*Activity:*
Leaving out all pictures, return exactly the lines from the one that contains "Tap OPEN beside Telegram Messenger" through the end of the data below.

*Input data:*
---------------
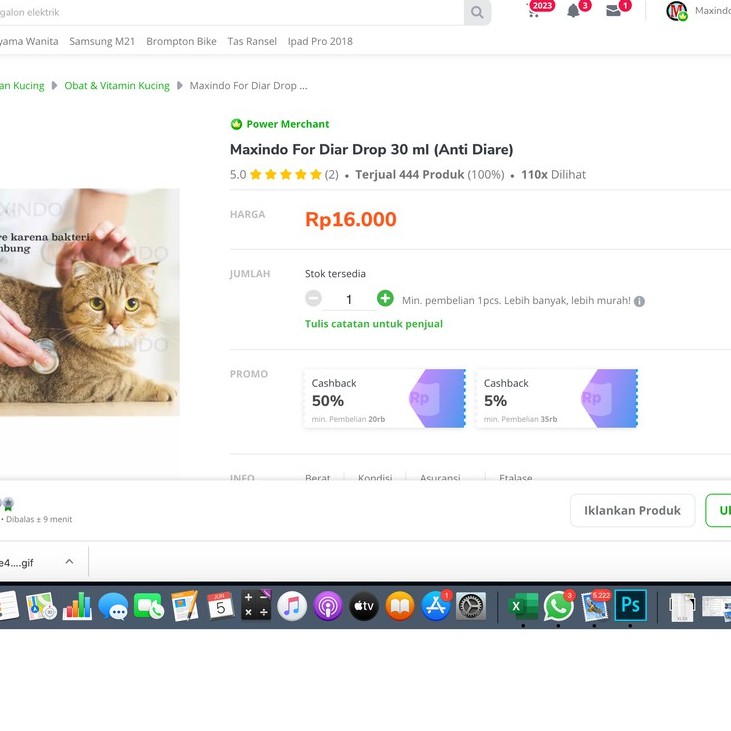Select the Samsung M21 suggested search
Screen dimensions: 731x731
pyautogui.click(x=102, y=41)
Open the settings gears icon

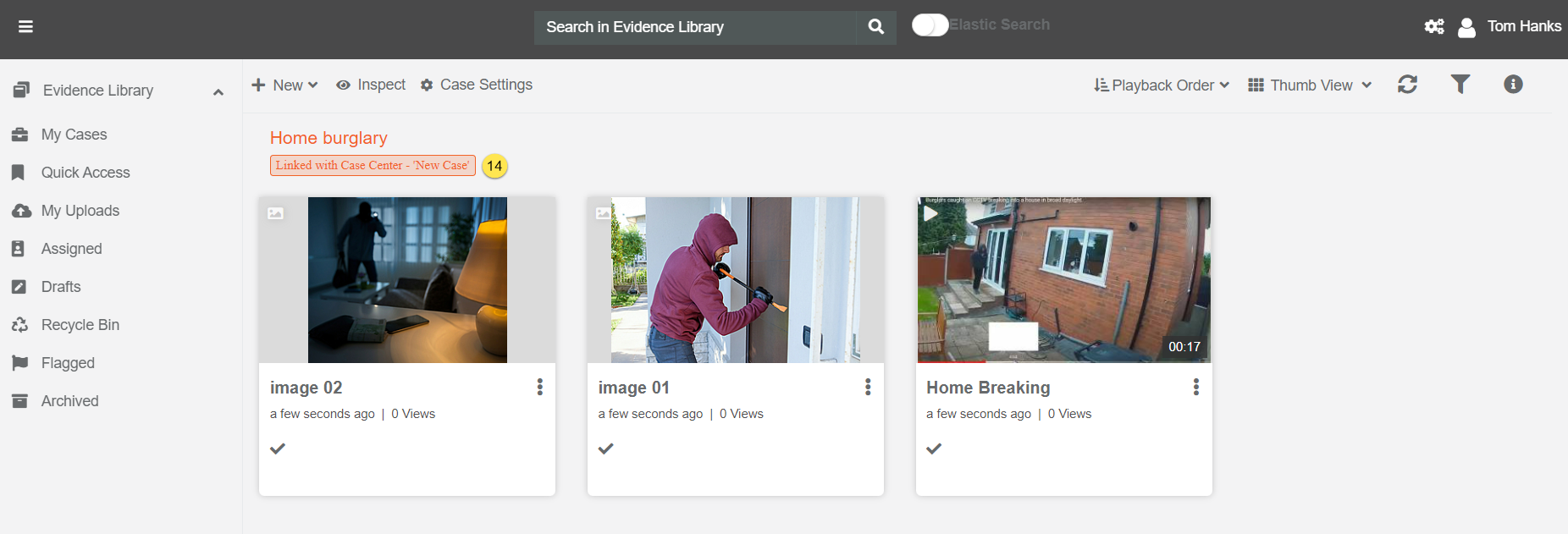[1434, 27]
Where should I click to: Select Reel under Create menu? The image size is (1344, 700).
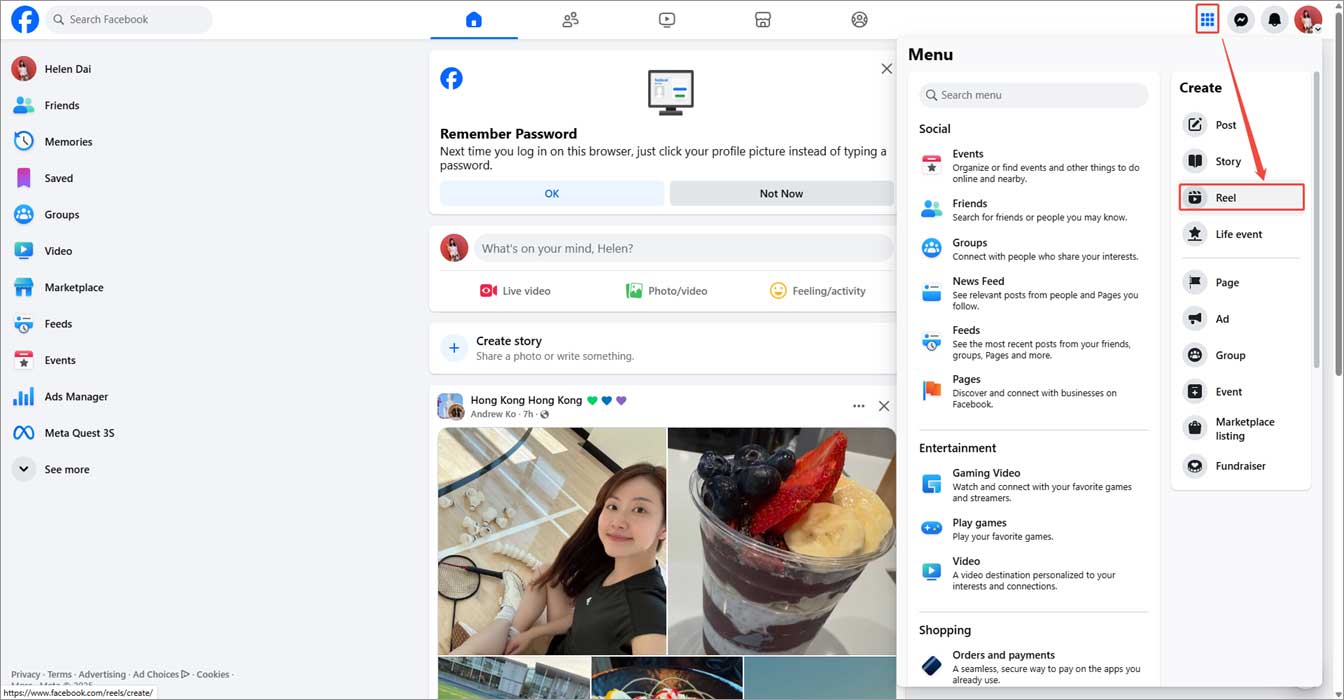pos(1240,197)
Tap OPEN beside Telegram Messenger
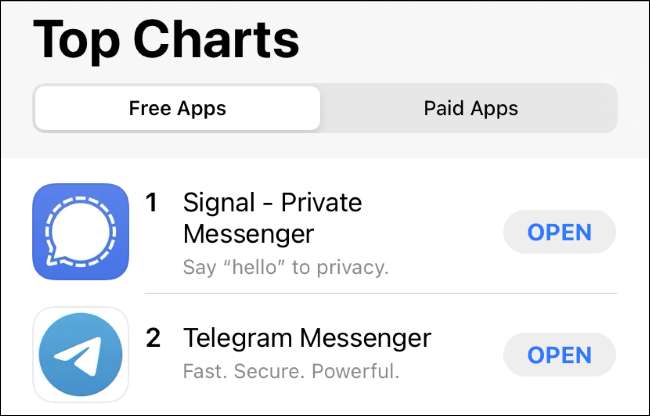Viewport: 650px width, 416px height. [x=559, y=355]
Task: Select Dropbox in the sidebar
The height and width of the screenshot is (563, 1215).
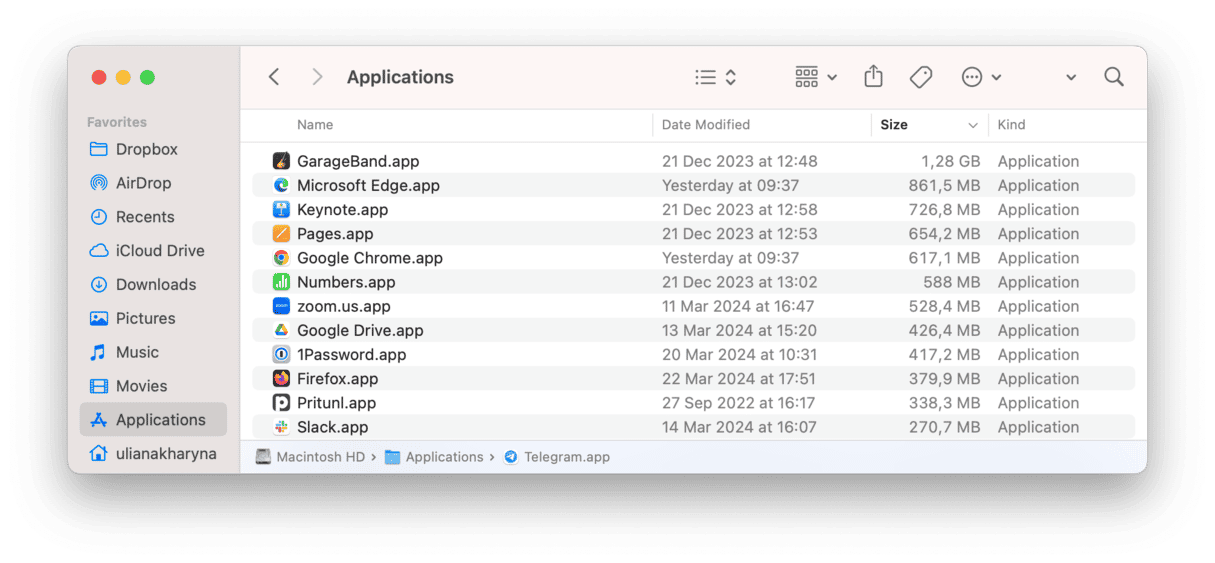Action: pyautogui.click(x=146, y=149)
---------------
*Written answer:*
Tap OPEN beside Telegram Messenger
Viewport: 650px width, 416px height. [x=559, y=355]
Task: Select Dropbox in the sidebar
The height and width of the screenshot is (563, 1215).
Action: pyautogui.click(x=146, y=149)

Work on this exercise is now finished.